| 竹原、御手洗(2025.09) |
大崎上島内は意外とバスの便がよく、うまく計画をたてるとそれほど移動に困らない(月~金曜日と土曜日、日曜日・祝日では運行体制がだいぶ異なる)。 白水港近くの大崎上島町役場前のバス停から大崎下島へのフェリーが出る明石港まで移動した。

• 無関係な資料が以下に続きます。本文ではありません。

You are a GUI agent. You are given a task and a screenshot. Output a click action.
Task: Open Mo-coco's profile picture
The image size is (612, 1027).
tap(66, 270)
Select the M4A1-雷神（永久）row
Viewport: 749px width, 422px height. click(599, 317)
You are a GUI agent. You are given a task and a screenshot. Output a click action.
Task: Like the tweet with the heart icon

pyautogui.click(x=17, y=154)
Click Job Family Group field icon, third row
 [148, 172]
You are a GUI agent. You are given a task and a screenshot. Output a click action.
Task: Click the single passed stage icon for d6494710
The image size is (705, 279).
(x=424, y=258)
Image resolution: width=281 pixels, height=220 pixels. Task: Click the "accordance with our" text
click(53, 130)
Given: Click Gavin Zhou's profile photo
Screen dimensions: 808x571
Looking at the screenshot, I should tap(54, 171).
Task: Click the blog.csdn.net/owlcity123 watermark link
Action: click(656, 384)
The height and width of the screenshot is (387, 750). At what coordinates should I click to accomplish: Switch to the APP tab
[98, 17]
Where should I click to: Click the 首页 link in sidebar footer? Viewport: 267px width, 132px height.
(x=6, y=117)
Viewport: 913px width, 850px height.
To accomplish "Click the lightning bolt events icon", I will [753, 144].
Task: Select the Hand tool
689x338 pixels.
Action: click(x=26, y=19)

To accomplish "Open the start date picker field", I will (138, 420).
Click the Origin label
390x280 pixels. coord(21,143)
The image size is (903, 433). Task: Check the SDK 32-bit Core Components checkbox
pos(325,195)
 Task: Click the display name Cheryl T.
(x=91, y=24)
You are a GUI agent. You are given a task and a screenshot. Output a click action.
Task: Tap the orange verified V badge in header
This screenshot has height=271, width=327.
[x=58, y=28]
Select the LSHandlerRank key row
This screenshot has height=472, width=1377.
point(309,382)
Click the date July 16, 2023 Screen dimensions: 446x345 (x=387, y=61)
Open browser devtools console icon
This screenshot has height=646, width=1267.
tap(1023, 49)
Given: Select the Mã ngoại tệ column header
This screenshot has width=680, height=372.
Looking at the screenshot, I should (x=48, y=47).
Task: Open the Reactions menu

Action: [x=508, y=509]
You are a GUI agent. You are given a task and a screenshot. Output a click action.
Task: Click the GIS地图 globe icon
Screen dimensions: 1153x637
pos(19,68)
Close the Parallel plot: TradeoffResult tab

大崎上島内のバスの利用者はほとんどが島民で運転手と客は皆顔なじみ。そのせいか走っているうちに運転手の頭から僕の存在が消えてしまい困ったことが起きた。 あるバス停で一人のおばさんが下車したのだが、下車の際、かなり長時間話をした。運転手もそのおばさんもバスの後ろの方にもう一人客がいることを完全に忘れているかのようだった。田舎のバスだし、客と運転手が世間話を長々と話すことは珍しくはないだろうと思ったし、大崎下島行きのフェリーの出発まではかなり時間があったので別に何とも思わなかった。しかし、その次くらいのバス停でかなり困ったことが起きてしまった。 とあるクリニック前のバス停で運転手がエンジンを切ってドアをしめてクリニックに行ってしまったのだ。ただ、クリニック通いの常連の乗客がいて、その人が手助けが必要な人なので、いったんバスを離れてクリニックに迎えに行ったのだろうと考えた。田舎のバスの運転手ならばそれくらいのことをしても不思議ではないと思った。しかし、5分たっても10分たっても運転手はクリニックから出てこない。これはちょっと変だ。バスを降りてクリニックまで行って運転手に声をかけようにも、彼はバスのドアが外からしか開けられないようにして出て行ってしまったのでどうしようもない。 幸いクリニックから出てきて帰ろうとしている車に向かって大きく手をふると気づいてくれた。バスの窓を開けてことの次第を話すと、クリニックに戻って運転手に声をかけてくれた。もどってきた運転手と話すと、やはり僕のことは目に入っていなかった。そのクリニックは終点(明石港)一つ前のバス停で、すでに最後の客(さっきのおばさん)を降ろしたと思い込み、クリニックで診察を受けるつもりで運行を中断したということがわかった。その後、運転手は恐縮しながら港まで走ってくれたが、面白い経験をすることができた。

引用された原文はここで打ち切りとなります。